When “idle” isn't idle: how a Linux kernel optimization became a QUIC bug

blog.cloudflare.com

93 points by sbulaev 11 hours ago


neuralkoi - 5 hours ago

I can see why they rewrote QUIC in Rust and for use in userspace, though going the in-house approach would warrant keeping an eye on the relevant kernel commits like a hawk to avoid missing bug fixes like these. These in-house implementations tend to have less eyeballs than the kernel.

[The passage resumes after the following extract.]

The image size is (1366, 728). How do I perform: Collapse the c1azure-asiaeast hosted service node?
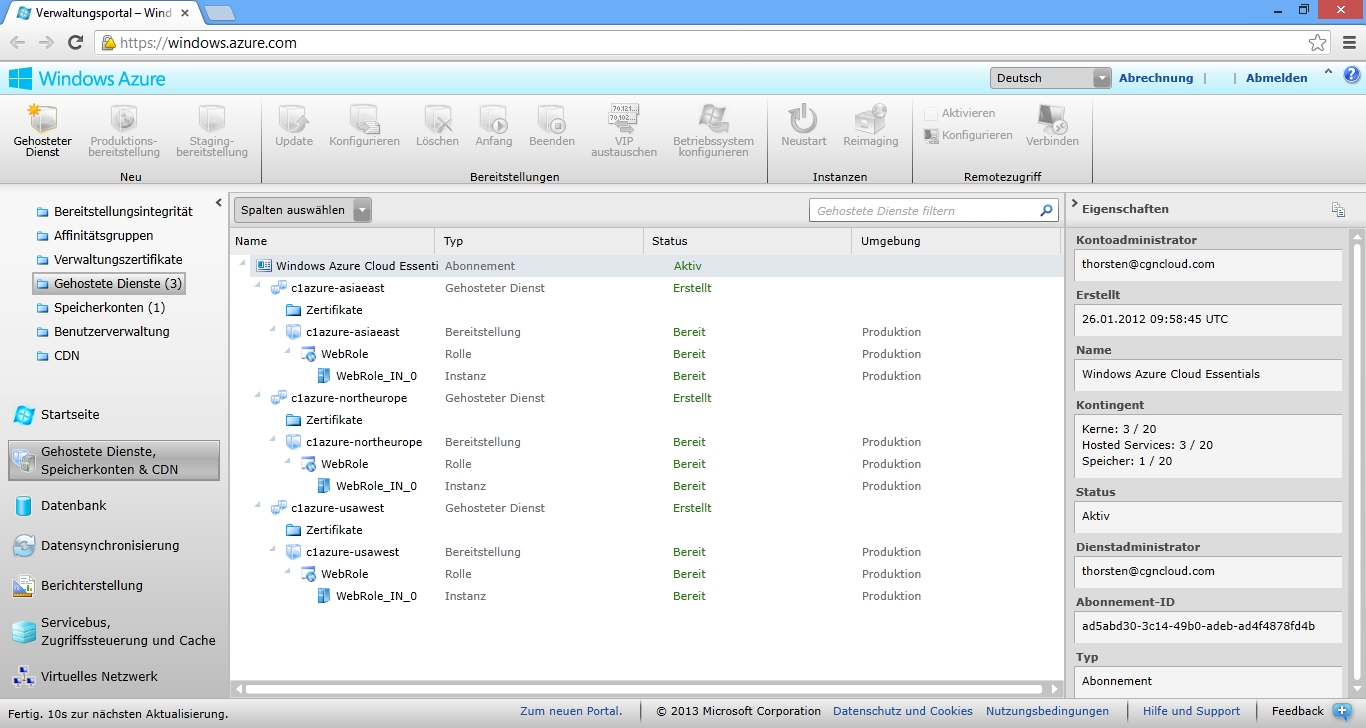[258, 287]
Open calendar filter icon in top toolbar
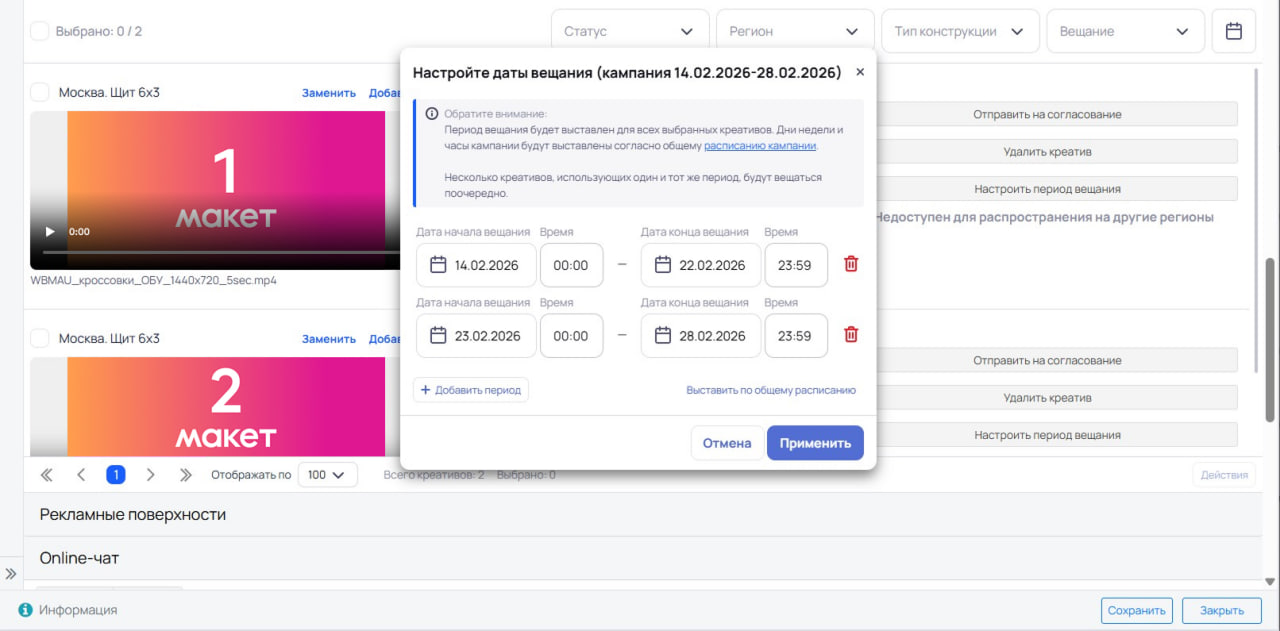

I found it interesting that Cloudflare is not yet using BBR as the default in quiche. CUBIC's recovery in this day and age, and especially in datacenters with large pipes, seems so slooow to me. Almost two seconds with no loss whatsoever till achieving BDP again and then shooting itself in the foot every time it hits the ceiling. Each one of those losses a retransmission.

echoangle - an hour ago

Looking at the last plot, it seems like the backoff is roughly 1/5 of the total bandwith and it happens every 50 ms or so. Wouldn't it make sense to reduce the backoff and the growth speed if a backoff occurs repeatedly in rapid succession? We want to maximize the area under the curve (transmitted packages), right?

blahgeek - 8 hours ago

The more precise title should be: How we copied code from Linux kernel without fully understand it and missed its follow-up fixes, now it bites us

extropy - 4 hours ago

[flagged]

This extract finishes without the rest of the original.